In Associated Students of Univ. of Colo. v. Regents of Univ. of Colo., ___ Colo. ___, 543 P.2d 59 (1975) the Colorado Supreme Court held that the Open Meetings Law was completely inapplicable to meetings of the University of Colorado Board of Regents because by statute and under the Colorado Constitution the Regents are granted "the general supervision" of the University and the authority to "enact laws for the government of the university."(fn12) Since the Open Meetings Law would require invalidation of an act of the Board of Regents, it was held to be in conflict with the constitutional and statutory provisions granting authority to the Board of Regents, and since the latter constitutional and statutory provisions were held to be "special provisions, conferring upon the Regents specific and particular powers," and the Open Meetings Law was held to be a general statute, the Open Meetings Law therefore could not have repealed the statutes and constitutional provisions granting the Board of Regents.(fn13)

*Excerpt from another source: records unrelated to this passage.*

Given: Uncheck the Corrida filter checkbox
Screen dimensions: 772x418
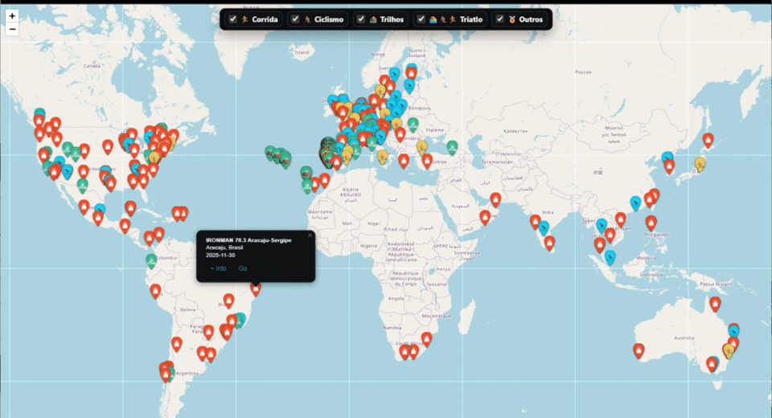Looking at the screenshot, I should (x=232, y=19).
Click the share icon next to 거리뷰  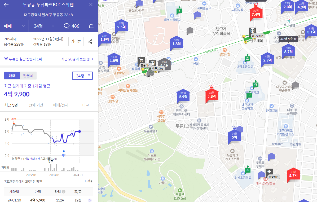[x=90, y=41]
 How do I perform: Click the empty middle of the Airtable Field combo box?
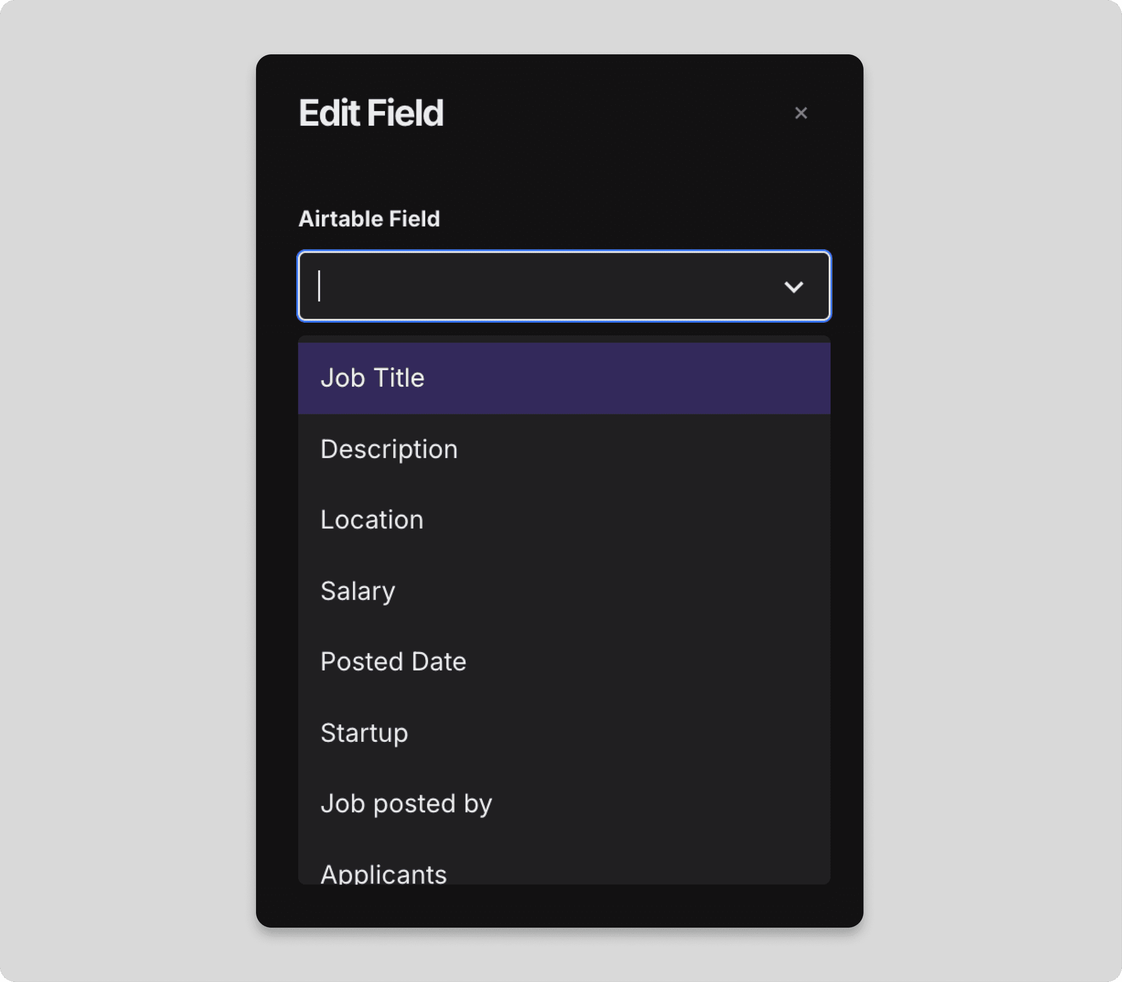click(548, 286)
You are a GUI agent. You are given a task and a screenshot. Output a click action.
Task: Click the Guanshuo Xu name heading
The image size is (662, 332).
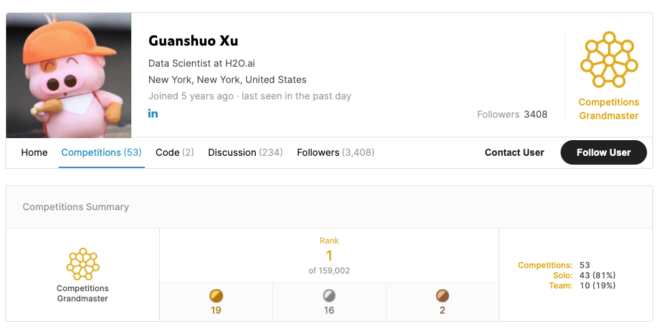point(193,41)
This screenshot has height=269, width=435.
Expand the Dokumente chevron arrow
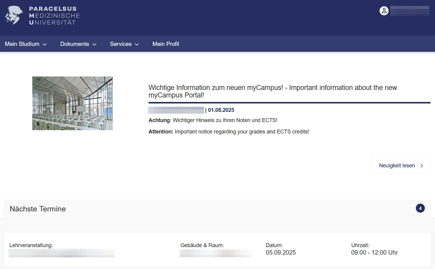point(94,44)
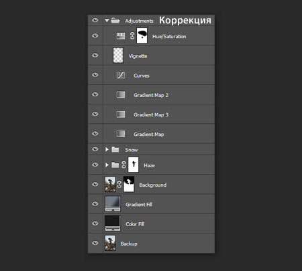
Task: Click the Adjustments group name
Action: [x=139, y=21]
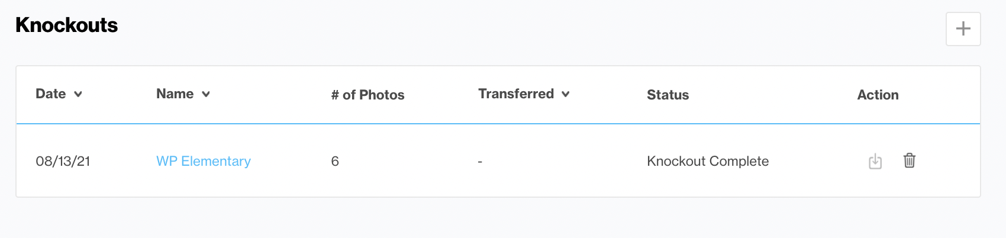Sort by the Name column header

[175, 94]
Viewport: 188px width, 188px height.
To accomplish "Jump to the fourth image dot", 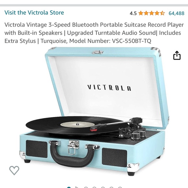I will click(94, 187).

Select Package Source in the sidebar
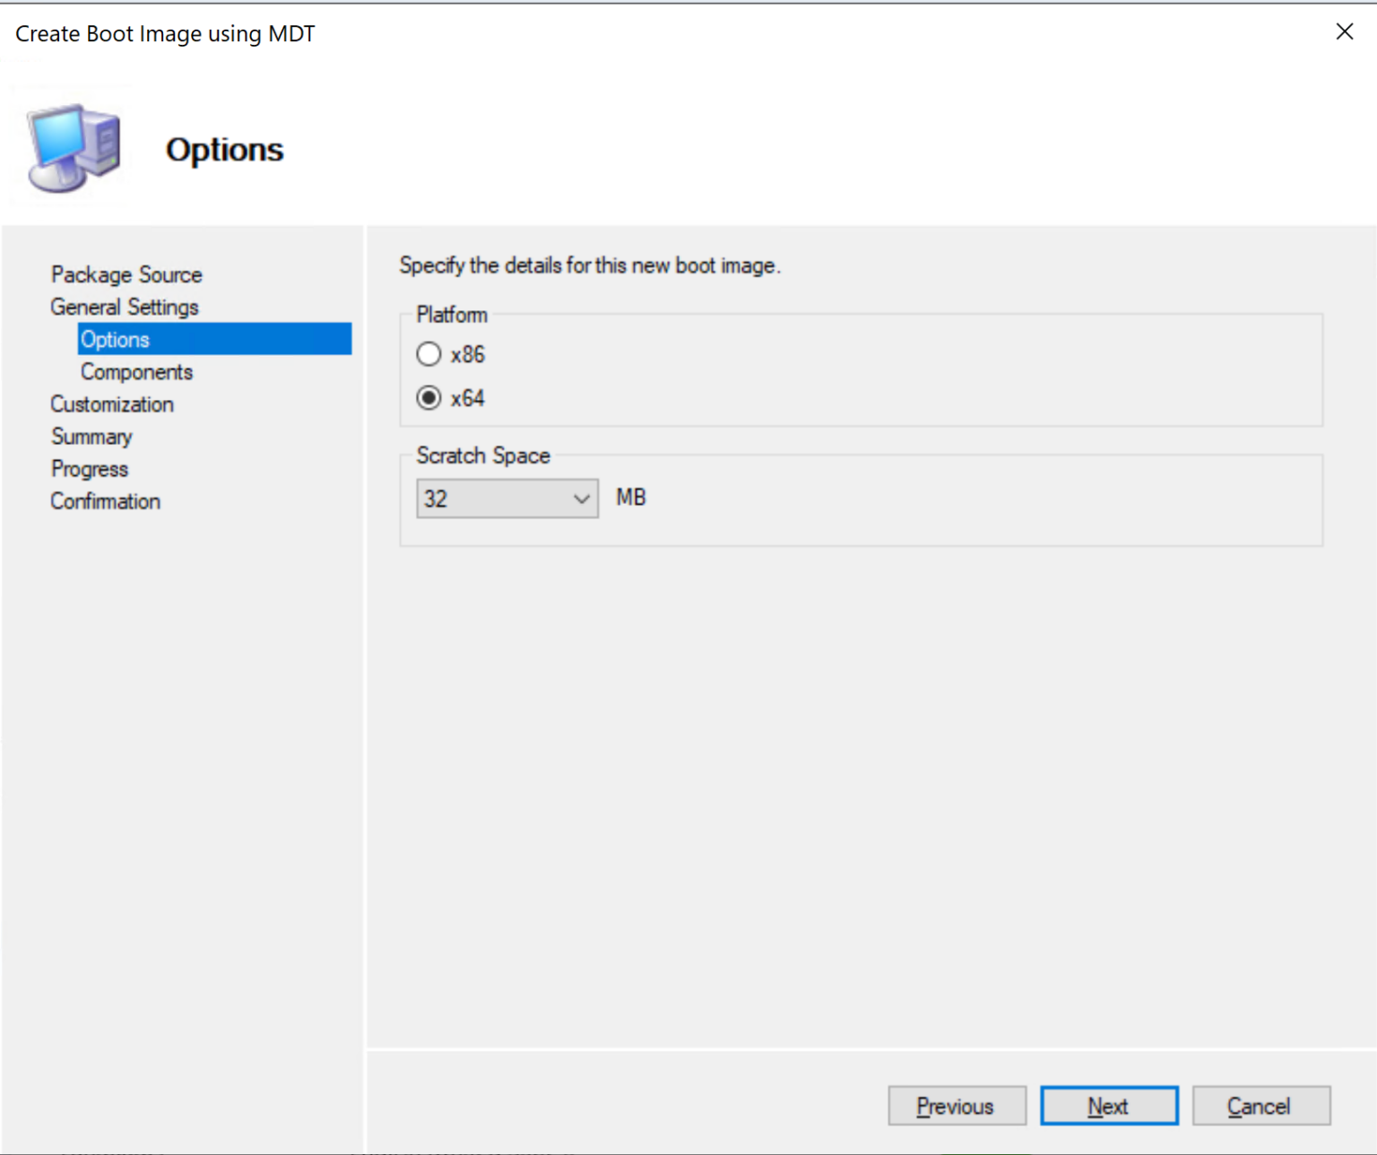pos(126,274)
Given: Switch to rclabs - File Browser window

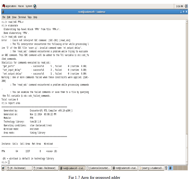Looking at the screenshot, I should [x=45, y=168].
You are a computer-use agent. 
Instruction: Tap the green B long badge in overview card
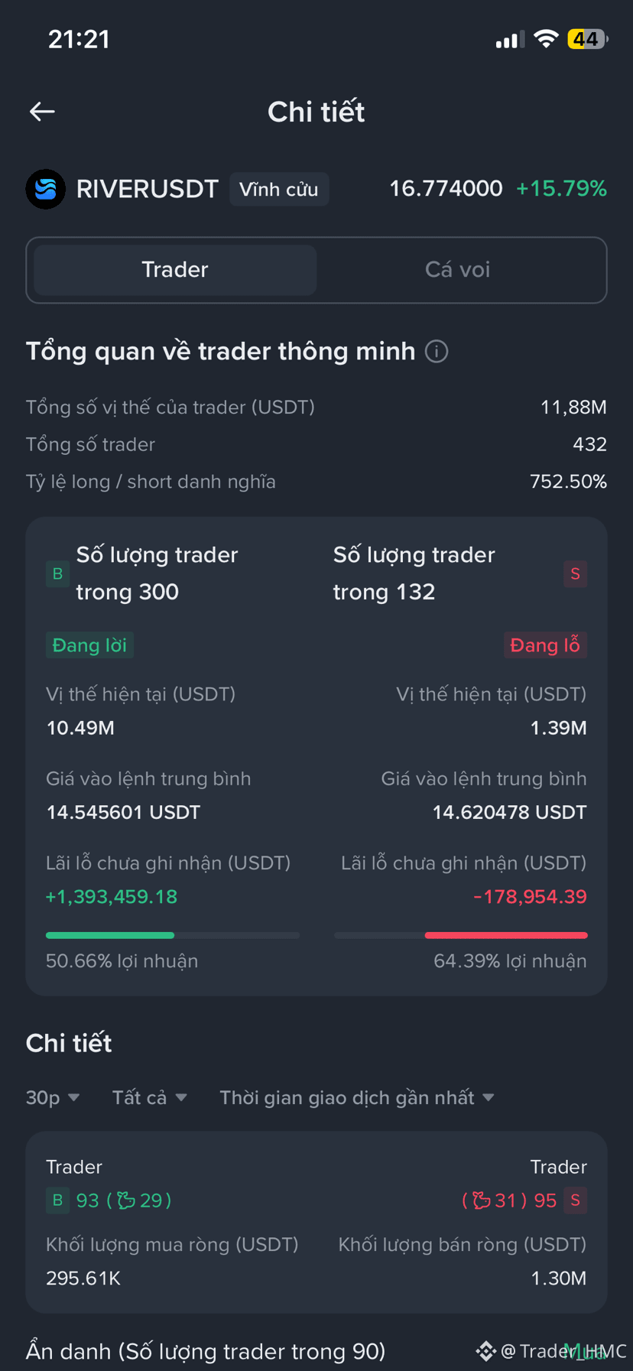[x=57, y=573]
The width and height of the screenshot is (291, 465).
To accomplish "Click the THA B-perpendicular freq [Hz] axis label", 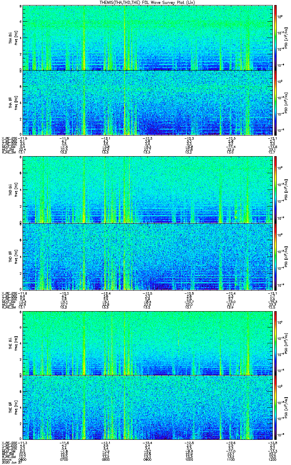I will (x=15, y=38).
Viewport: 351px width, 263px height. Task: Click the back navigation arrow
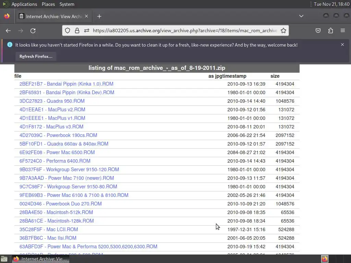(x=8, y=30)
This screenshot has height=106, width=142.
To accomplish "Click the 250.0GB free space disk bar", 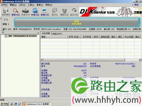I will point(77,22).
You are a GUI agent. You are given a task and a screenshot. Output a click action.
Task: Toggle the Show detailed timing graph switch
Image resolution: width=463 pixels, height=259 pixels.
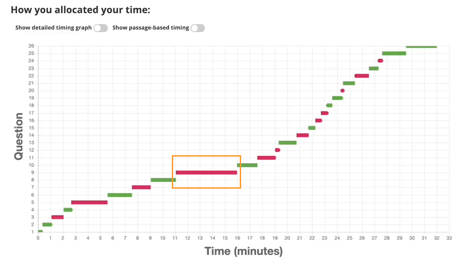click(x=100, y=28)
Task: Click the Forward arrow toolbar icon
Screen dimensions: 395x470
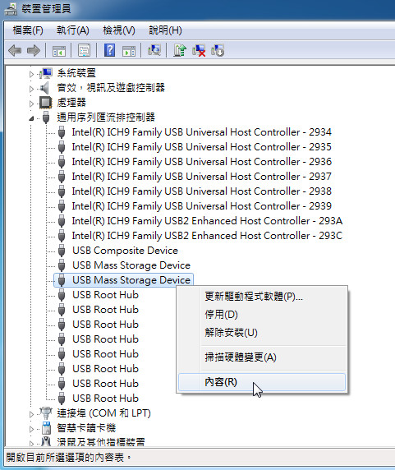Action: click(33, 50)
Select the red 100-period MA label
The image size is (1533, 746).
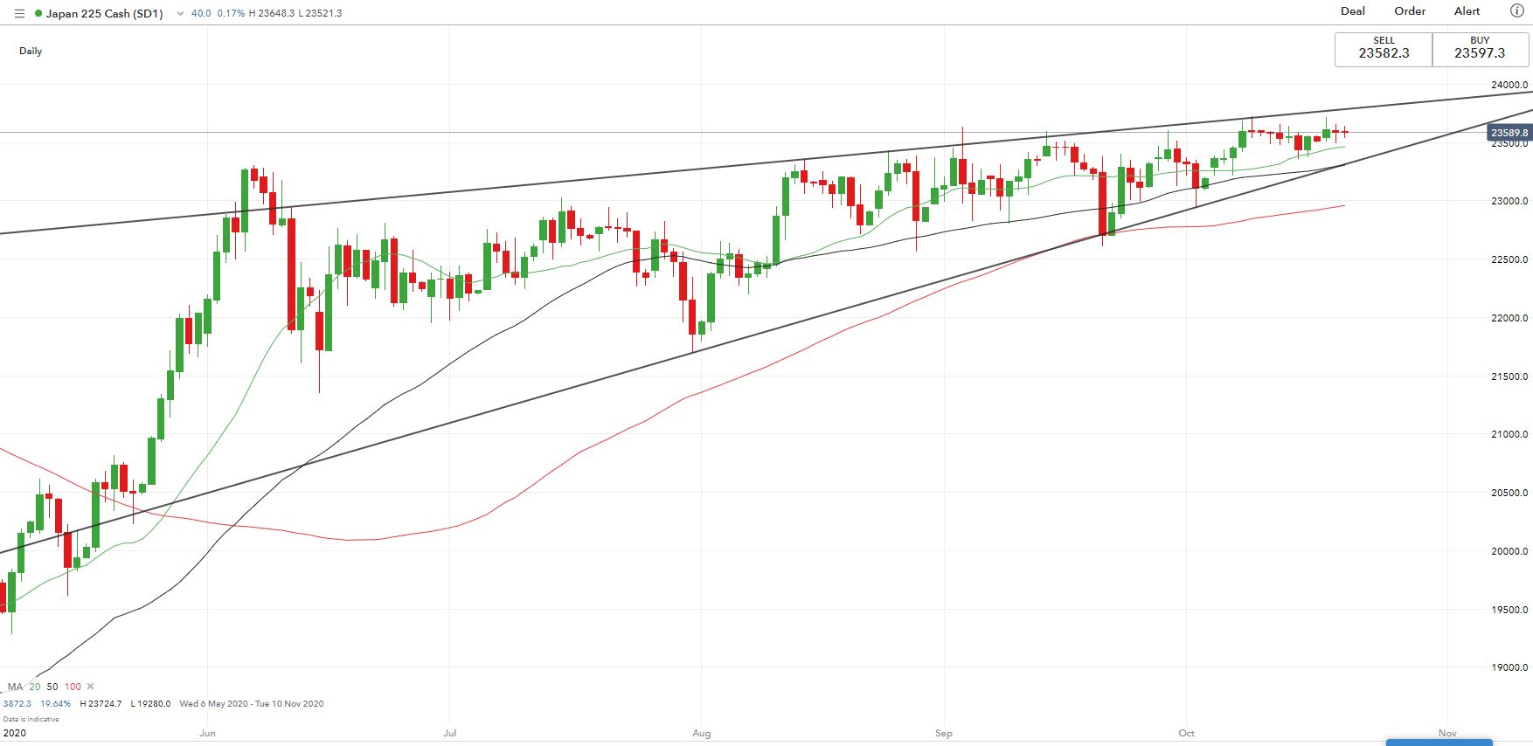coord(73,687)
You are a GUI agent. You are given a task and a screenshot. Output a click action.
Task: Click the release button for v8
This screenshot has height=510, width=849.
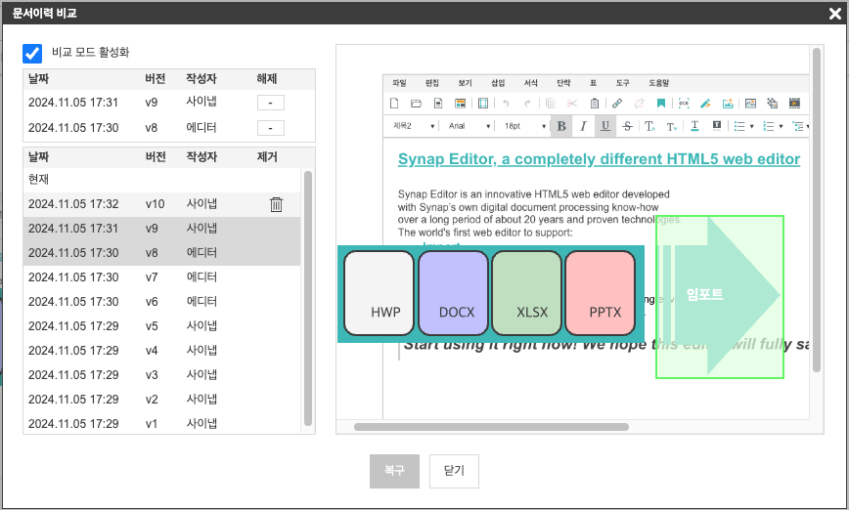click(271, 128)
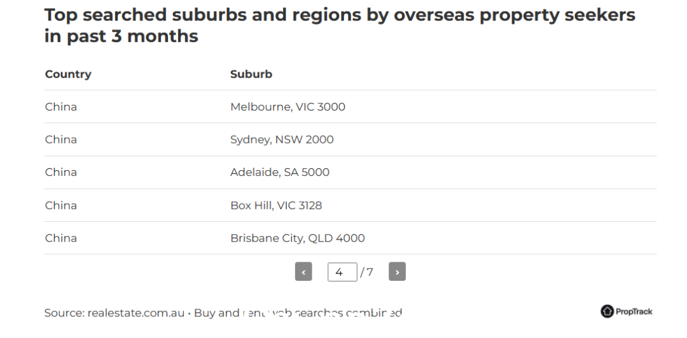Click Adelaide, SA 5000 suburb entry

click(279, 172)
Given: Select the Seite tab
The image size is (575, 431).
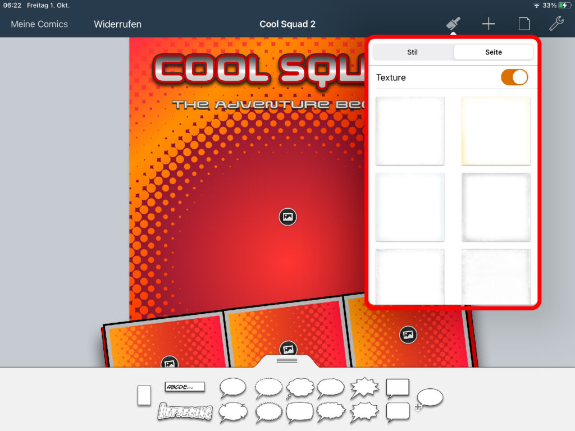Looking at the screenshot, I should tap(493, 52).
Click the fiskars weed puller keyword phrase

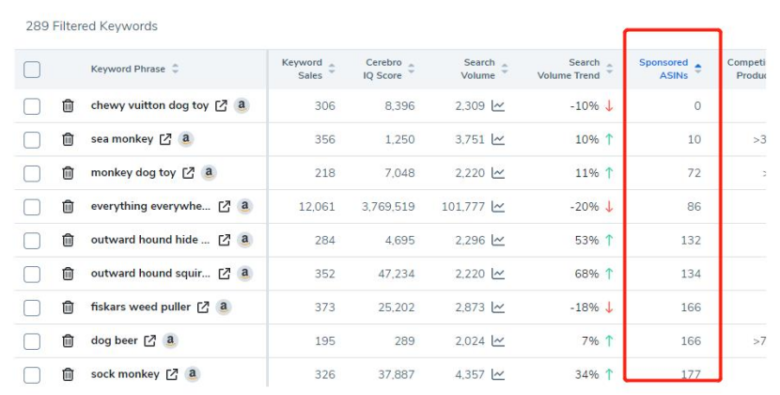point(140,308)
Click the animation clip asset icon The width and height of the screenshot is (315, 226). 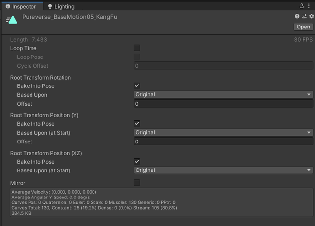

In the LEA decision the Colorado Supreme Court held illegal and therefore void a collective bargaining agreement which had been entered into after the school board had "met in executive sessions with its negotiating team to review the progress of negotiations and to determine

214policy as well as strategy." The Court brushed aside the argument that the Public Meetings Law had met with compliance because the Board's final vote was public, because the Court felt that the record indicated that the Board's decision to make a final offer had been made in private.

The most disquieting aspect of the LEA decision is its reliance upon Justice Adkins' dissenting opinion in Bassett v. Braddock, 262 So.2d 425, 429 (Fla. 1972), and its rejection of the majority's opinion in that case. In Bassett the Florida Court had finally managed to find an exception in Florida's Sunshine Act, writing its first opinion limiting the coverage of that Act after a string of decisions that...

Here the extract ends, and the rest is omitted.